Textabschnitt:
------------------------------------------------

Ihr Instrument ist ein neuer „Ausschuss für Regulierungskontrolle“, dessen sechs Mitglieder „autonom“ eine „Folgenabschätzung“ betreiben. Schon bisher lässt die Behörde, die das alleinige Vorschlagsrecht für EU-Gesetze hat, für jeden ihrer Entwürfe Nutzen und Kosten für Unternehmen oder Bürger analysieren. Weil das aber etwa bei Regeln zum Schutz der Umwelt oder der Gesundheit nicht objektiv zu messen ist, sind die Ergebnisse umstritten. Die Gesetzgeber, also die EU-Parlamentarier und die Abgesandten der nationalen Regierungen im Rat, folgten oft anderen Erwägungen.
So viel Demokratie wollen Juncker und Timmermans künftig verhindern. Künftig sollen, so sieht es ihr Plan vor, auch die Parlamentarier und Ratsmitglieder jeden Vorschlag zur Änderung eines von den Kommissaren gewünschten Entwurfs erst mal zur Folgenabschätzung vorlegen, bevor sie es wagen, ihren Willen in Gesetze zu gießen.
Eine zusätzliche bürokratische Instanz
All das soll angeblich Europas Unternehmen und Bürger vor unnötigem „Verwaltungsaufwand“ schützen. Tatsächlich aber schaffen die vermeintlichen Bürgerfreunde eine zusätzliche bürokratische Instanz, mit der sie Europas Unternehmen davor schützen wollen, dass diese ihre Arbeitnehmer, die Gesundheit der Bürger und die Umwelt besser schützen müssen. Genau das war nämlich das Ergebnis des Programms, mit dem schon die vorherige Kommission „Bürokratieabbau“ betrieb. Dabei blieben etwa ein Rahmengesetz zum Schutz der Böden, europaweite Vorschriften für den Mutterschutz, strengere Regeln für die Zulassung von Medikamenten oder die Einrichtung einer EU-Behörde für Gesundheitsschutz und Sicherheit am Arbeitsplatz auf der Strecke.

------------------------------------------------

Quellenauszug:

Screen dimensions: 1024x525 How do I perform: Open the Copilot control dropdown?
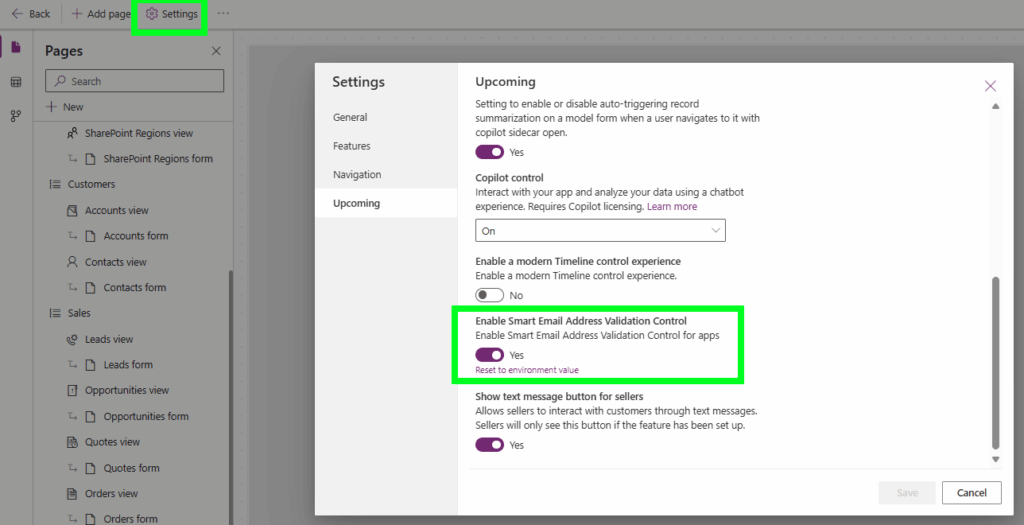[x=600, y=231]
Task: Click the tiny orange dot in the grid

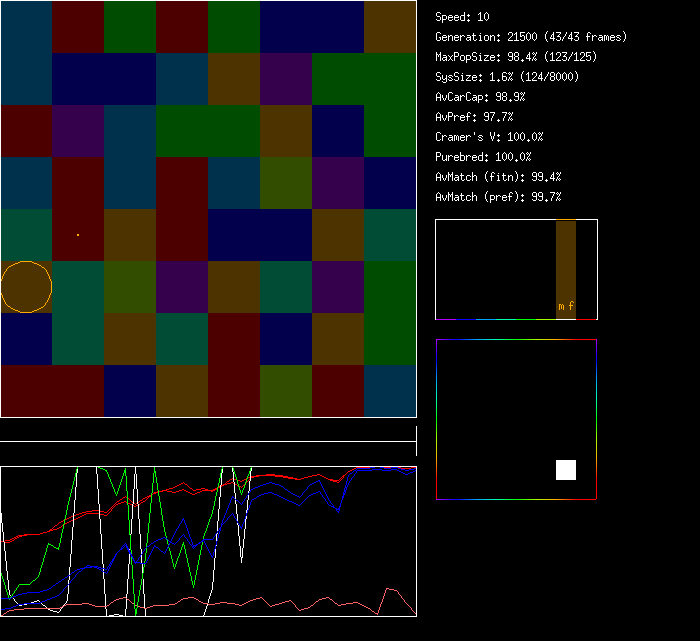Action: [x=78, y=235]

------------------------------------------------

Beantworten Sie die folgenden Fragen mithilfe des Textabschnitts.
(a) Wie viele Mitglieder hat der neue „Ausschuss für Regulierungskontrolle“?
(b) Wen zählt der Textabschnitt zu den Gesetzgebern?
(c) Wovor soll das Vorhaben Europas Unternehmen und Bürger angeblich schützen?

Lösung:
(a) Der Ausschuss hat sechs Mitglieder.
(b) Zu den Gesetzgebern gehören die EU-Parlamentarier und die Abgesandten der nationalen Regierungen im Rat.
(c) Es soll sie angeblich vor unnötigem „Verwaltungsaufwand“ schützen.